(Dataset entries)
Content starts

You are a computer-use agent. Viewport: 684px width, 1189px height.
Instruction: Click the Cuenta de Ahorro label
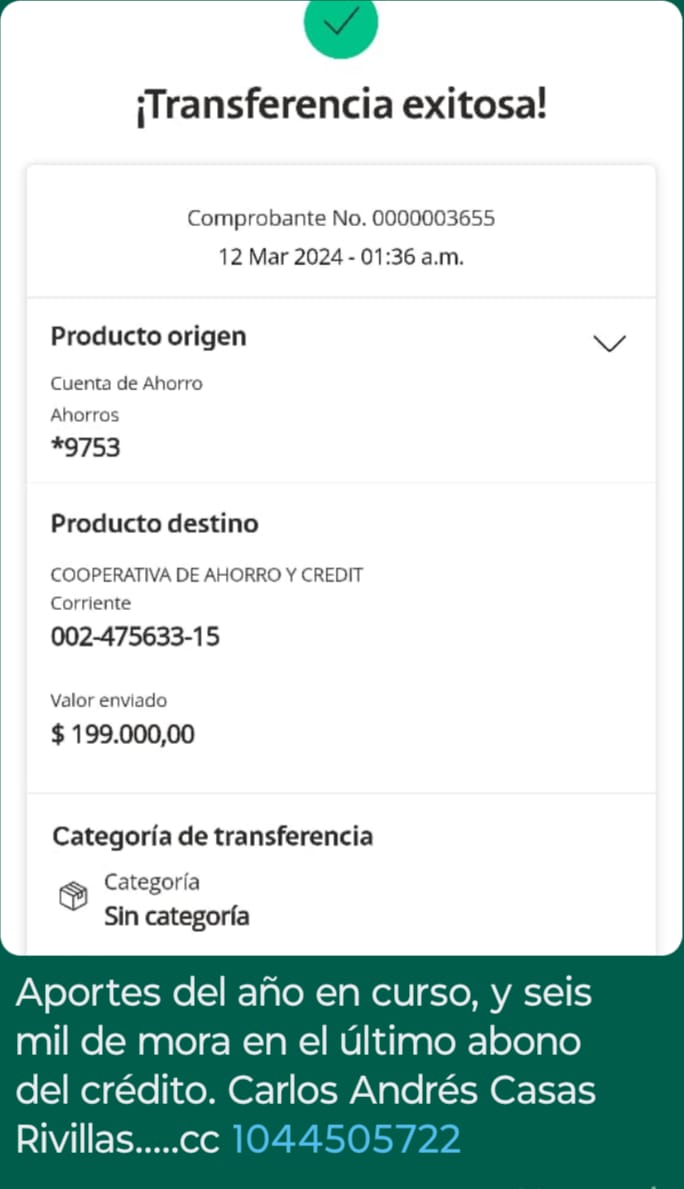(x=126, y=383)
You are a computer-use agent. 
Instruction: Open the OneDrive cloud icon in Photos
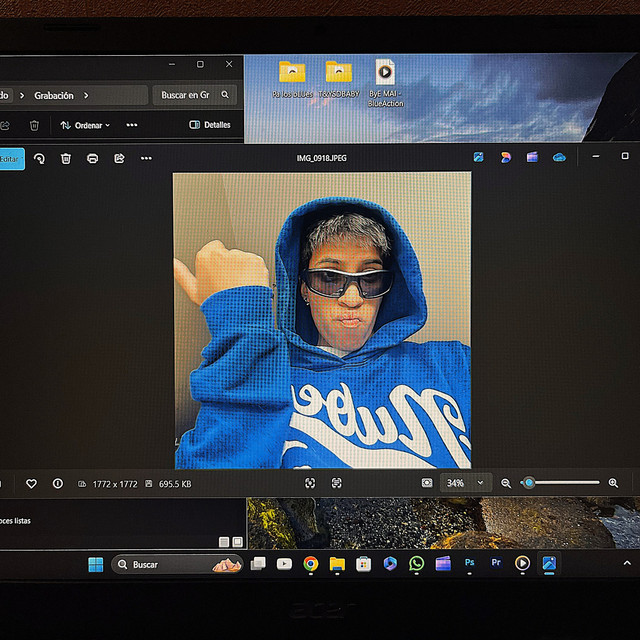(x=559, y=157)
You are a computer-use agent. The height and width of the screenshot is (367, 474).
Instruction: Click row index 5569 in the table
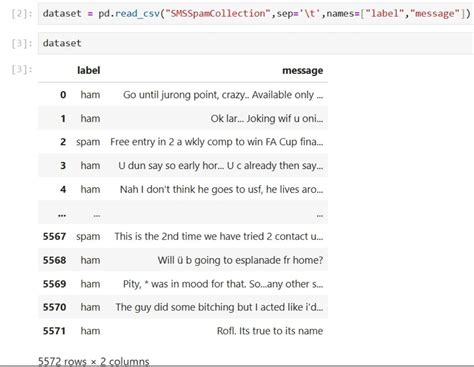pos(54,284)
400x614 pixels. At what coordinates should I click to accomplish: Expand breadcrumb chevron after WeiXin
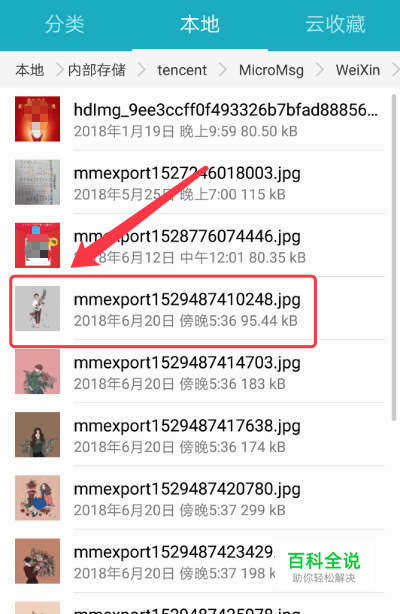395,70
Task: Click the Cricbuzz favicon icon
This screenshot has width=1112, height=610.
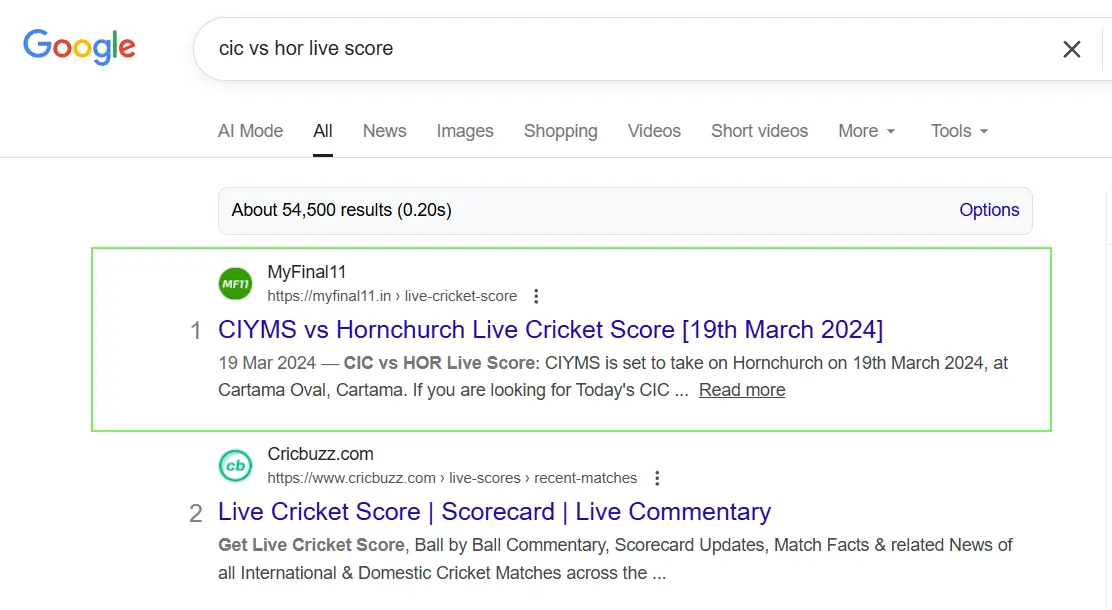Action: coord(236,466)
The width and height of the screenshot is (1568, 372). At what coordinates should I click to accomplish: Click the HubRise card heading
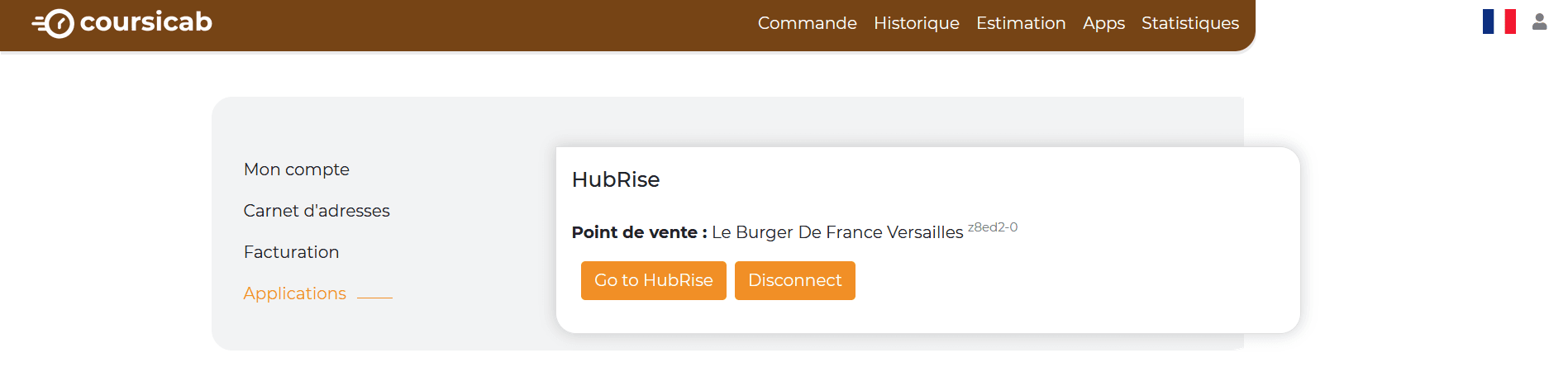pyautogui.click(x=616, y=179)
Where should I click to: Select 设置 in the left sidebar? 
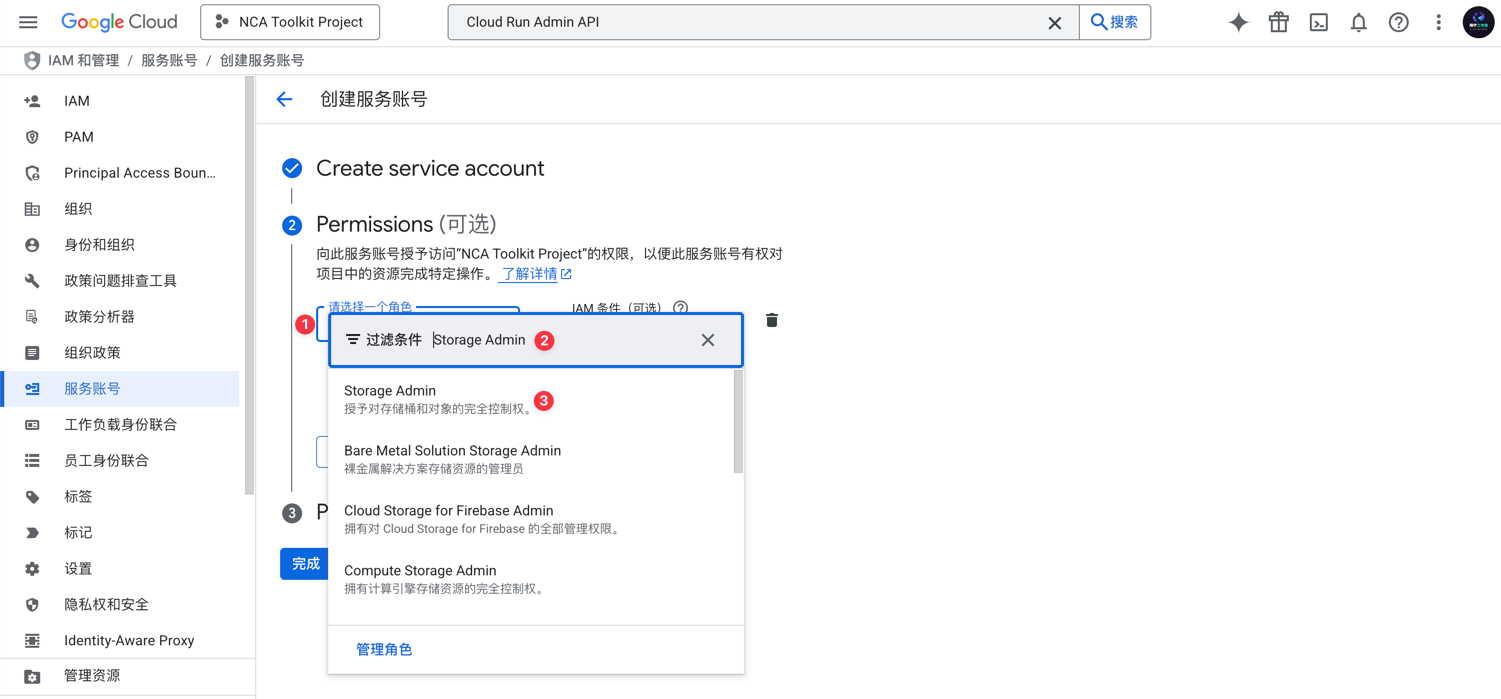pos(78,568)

Content ends

_Required work_. Exactly as written above, retype the lines starting at the one holding "Instruction: Click row" and ending at the one holding "Task: Click the Cricbuzz favicon icon", both included, but not the pictures.

_Task solution_.
Instruction: Click row index 5569 in the table
pos(54,284)
400x614 pixels. At what coordinates should I click to accomplish: Expand breadcrumb chevron after WeiXin
395,70
Task: Click the Cricbuzz favicon icon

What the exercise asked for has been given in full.